▶ _Quoted passage_
[start]

FYI, you normally don't need explicit round-to-nearest. The default mode is round-to-nearest, with all exceptions masked. Plain _mm512_cvtepi64_pd
and _mm512_cvtpd_epi64
will behave identically to what you're doing unless you've changed the default rounding mode or exception-mask in this thread with fenv
or _MM_SET_ROUNDING_MODE
.
Suppressing exceptions only means they don't fault, but it doesn't stop a subnormal or overflow from setting the relevant sticky status bit in MXCSR, if I'm reading Intel's manual correctly. They say it's just like having the masking bits set in MXCSR, not that it prevents an exception from being recorded at all in MXCSR status bits.
A more common use-case for _mm512_cvt_roundpd_epi64
would be to convert to integer with floor
or ceil
rounding (towards -/+Infinity), instead of a separate rounding step before converting like you need with 128-bit or 256-bit vectors.
But if you are running with some FP exceptions unmasked or a possibly-non-default rounding mode, then explicit round-to-nearest does make sense.

[end]

▶ _Document and screenshot pointing entries_

[start]

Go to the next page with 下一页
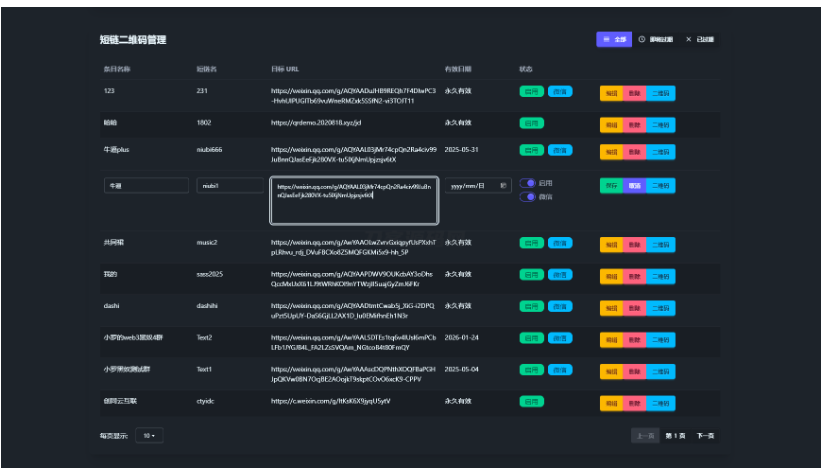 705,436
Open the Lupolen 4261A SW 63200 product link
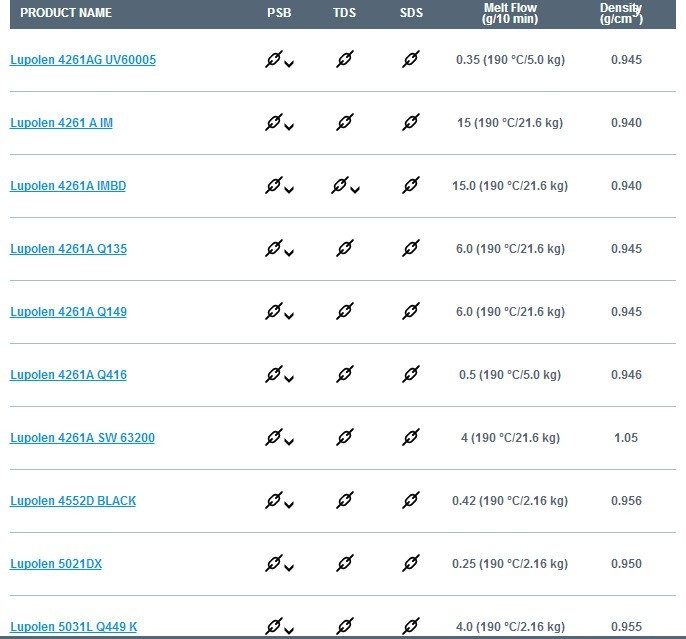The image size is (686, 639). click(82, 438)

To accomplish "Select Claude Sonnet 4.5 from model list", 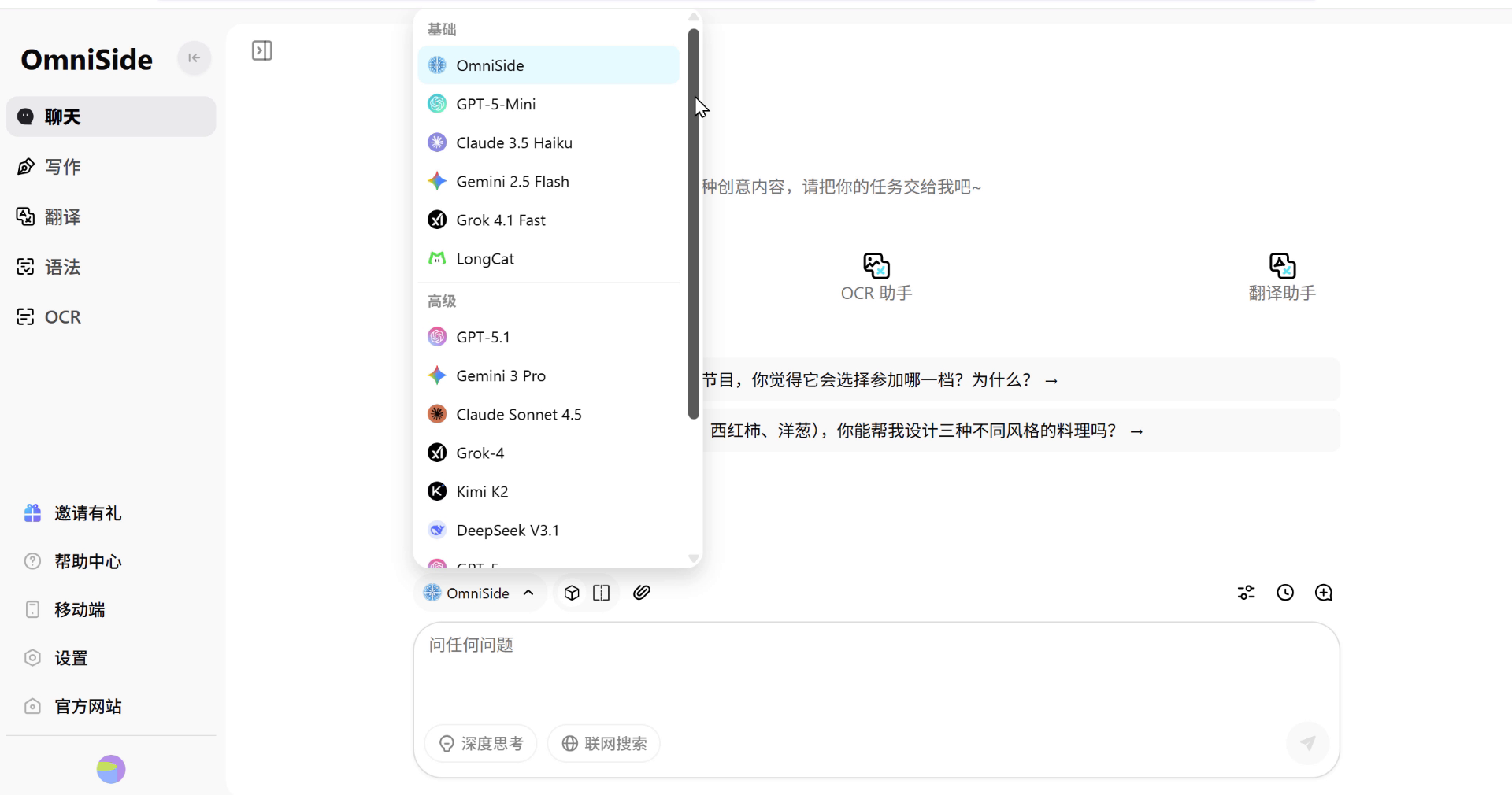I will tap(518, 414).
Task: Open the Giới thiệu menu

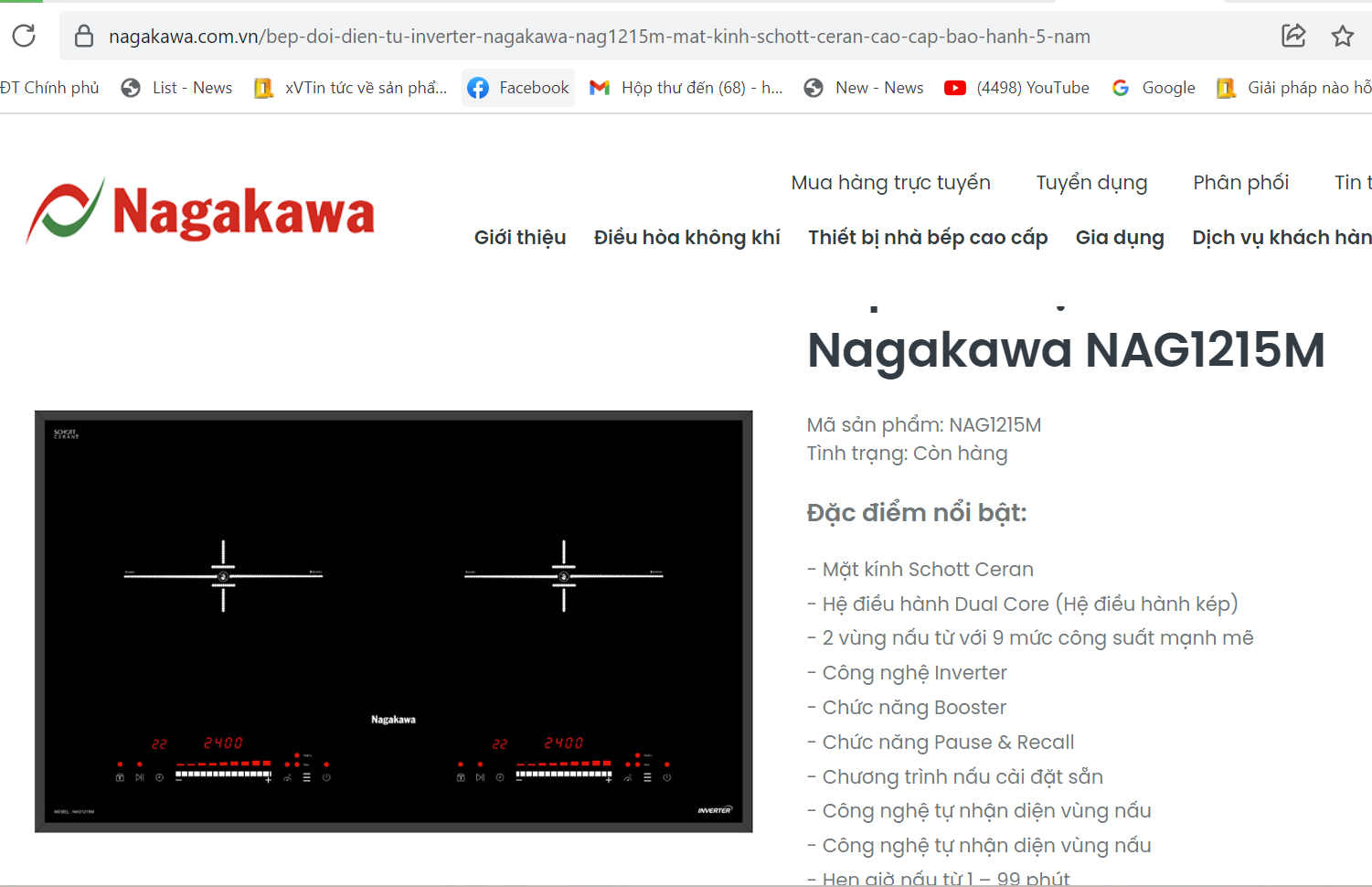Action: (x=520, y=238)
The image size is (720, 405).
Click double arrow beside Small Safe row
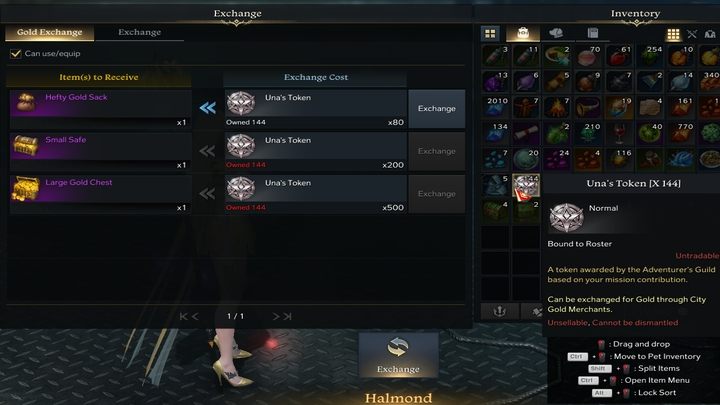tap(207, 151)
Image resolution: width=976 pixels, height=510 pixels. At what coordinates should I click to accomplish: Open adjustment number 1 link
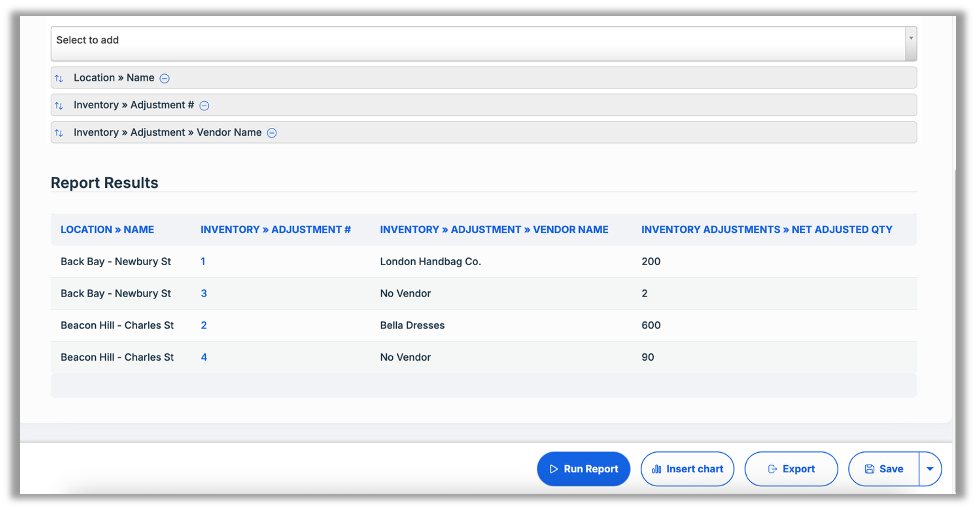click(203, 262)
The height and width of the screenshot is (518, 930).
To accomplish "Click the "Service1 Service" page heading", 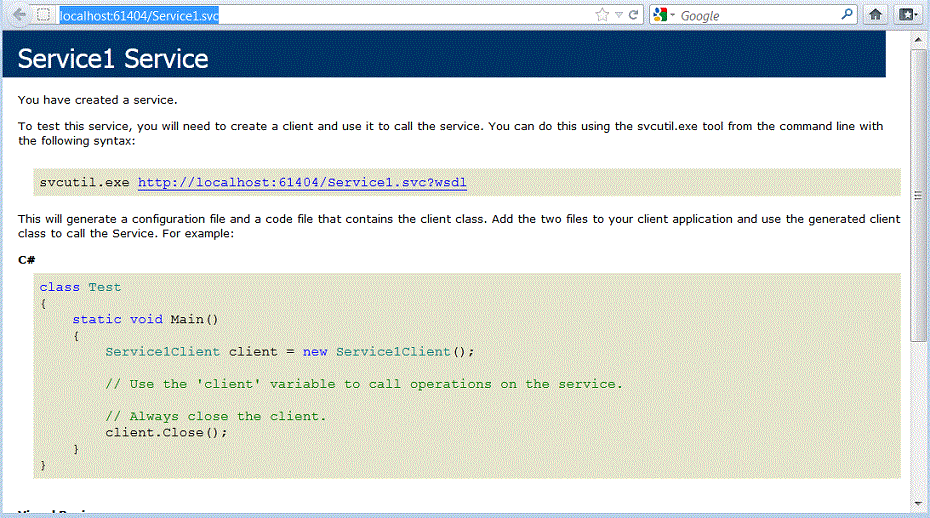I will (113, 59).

[end]

▶ _Challenges_
- a) Write out the part of the rounding-mode post starting with "Suppressing exceptions only" and going on through "MXCSR status bits.".
- b) In the entries, take the lines starting with the line with "Task: Open the Giới thiệu menu" and going on through the line with "click(203, 262)", and change "double arrow" to "double chevron" while keeping everything else the same. Return only those lines, and leave the pictures out.

▶ _Solutions per task_
- a)
Suppressing exceptions only means they don't fault, but it doesn't stop a subnormal or overflow from setting the relevant sticky status bit in MXCSR, if I'm reading Intel's manual correctly. They say it's just like having the masking bits set in MXCSR, not that it prevents an exception from being recorded at all in MXCSR status bits.

- b)
Task: Open the Giới thiệu menu

Action: (x=520, y=238)
The image size is (720, 405).
Click double chevron beside Small Safe row
tap(207, 151)
Image resolution: width=976 pixels, height=510 pixels. At what coordinates should I click to accomplish: Open adjustment number 1 link
click(203, 262)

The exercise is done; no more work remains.